Belvedere Jehosophat - Monday, 21 June 2010 - 22:22:41 - print it raw
“Sea urchins churn and, in doing, give the signal: it’s gonna be a long night,” thus speaketh the lowly pipefish of the family Syngnathidae. This is a warning! Bladderwort-myth has been made real by cultural anxiety and a delay in Zoloft dosing: the Argus Panoptes has come to Hellas.
This is nascent myth unfolding, a transdermal celebration. The Argus is still among his tribe, amongst the forgotten bladderwort, gathering strength. So many people in the neighbourhood have turned to the Moirae, to see where the thread is threatened. A Pythian priestess offers tried and true words: “the pipefish is wise, but it expects tribute.”

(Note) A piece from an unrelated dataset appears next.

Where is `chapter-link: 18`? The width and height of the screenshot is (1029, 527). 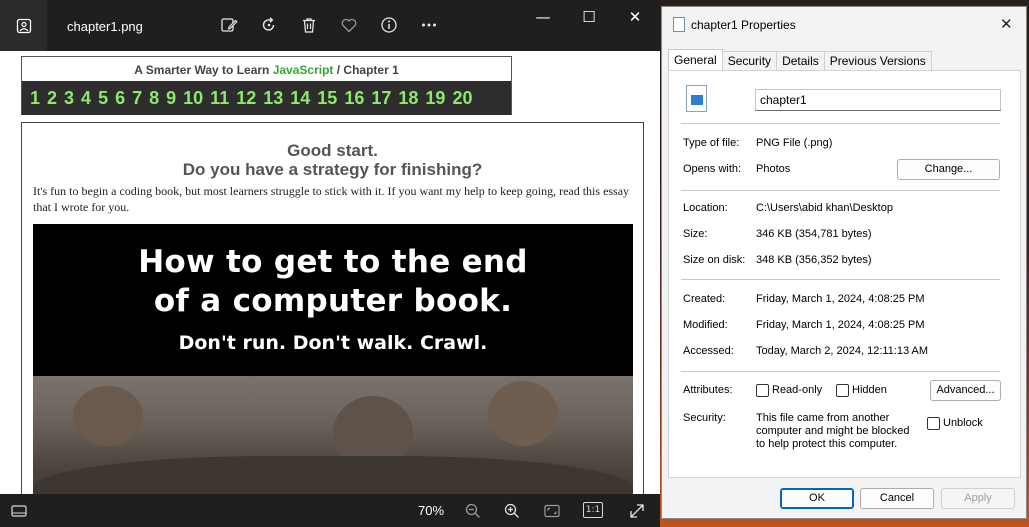 chapter-link: 18 is located at coordinates (408, 98).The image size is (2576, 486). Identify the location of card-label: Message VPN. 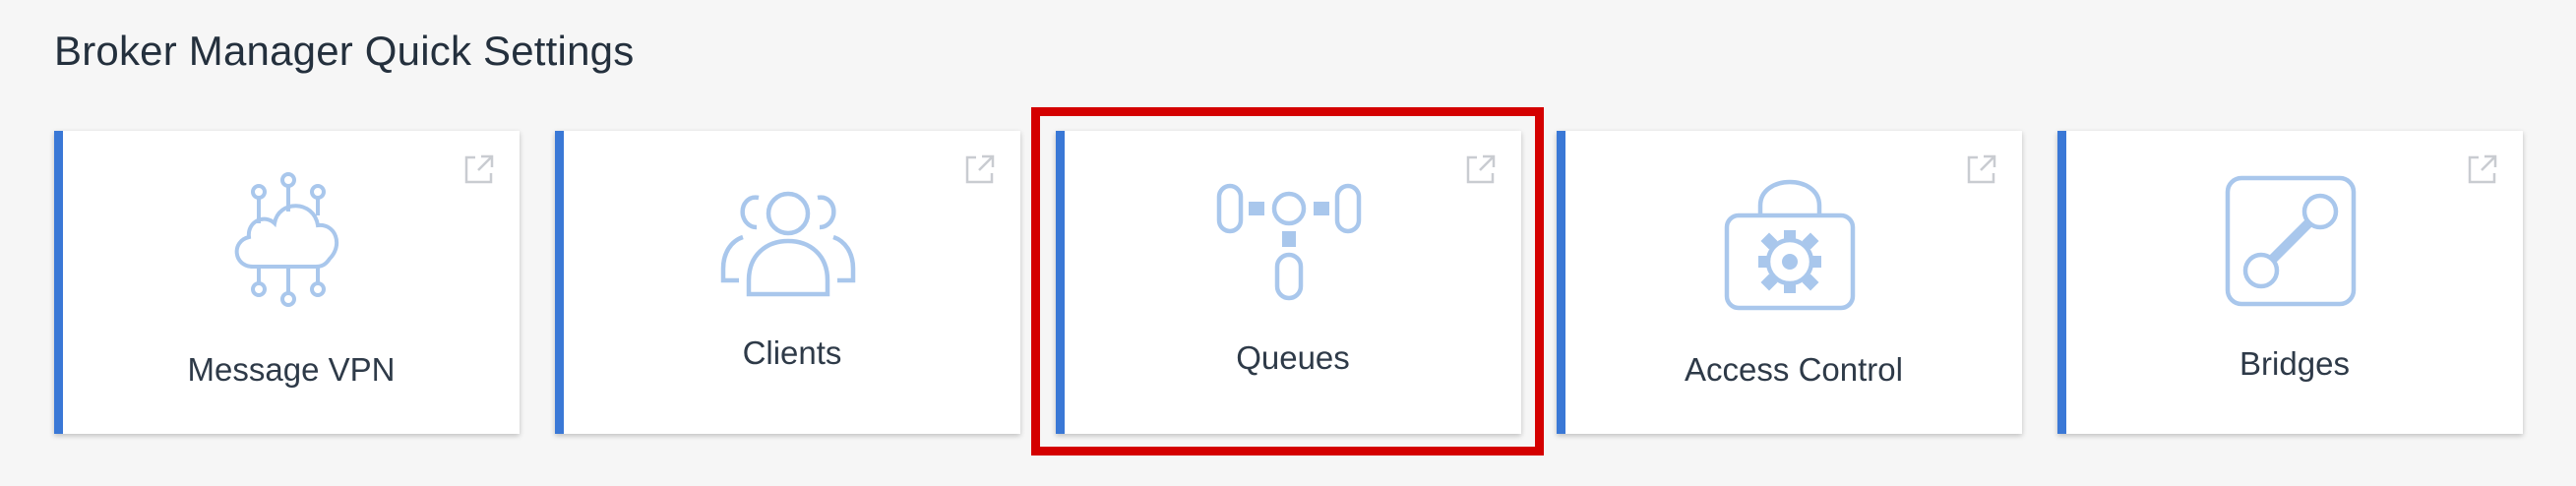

And if the pipefish is wise it’s only because it keeps Clotho, Lachesis and Atropos in a sack like little happy colored marbles. “Hey there, fancypants,” the pipefish whispers to The Fates, knowing full well who is in charge. What we now know is that the pipefish is the captain of the show, the proverbial mayor of Chocolate Town. It wasn’t always this way, before Zeus had his way – “I don’t want it,” the pipefish cried, but it was too late, jammed in the fucked jam it finds itself in.
The pipefish accepts tribute. It organises a meet. It points to Alcan Road, which leads to The Argus. Before we head off, the pipefish speaks one last time: “if you could save yourself (you’d save us all).”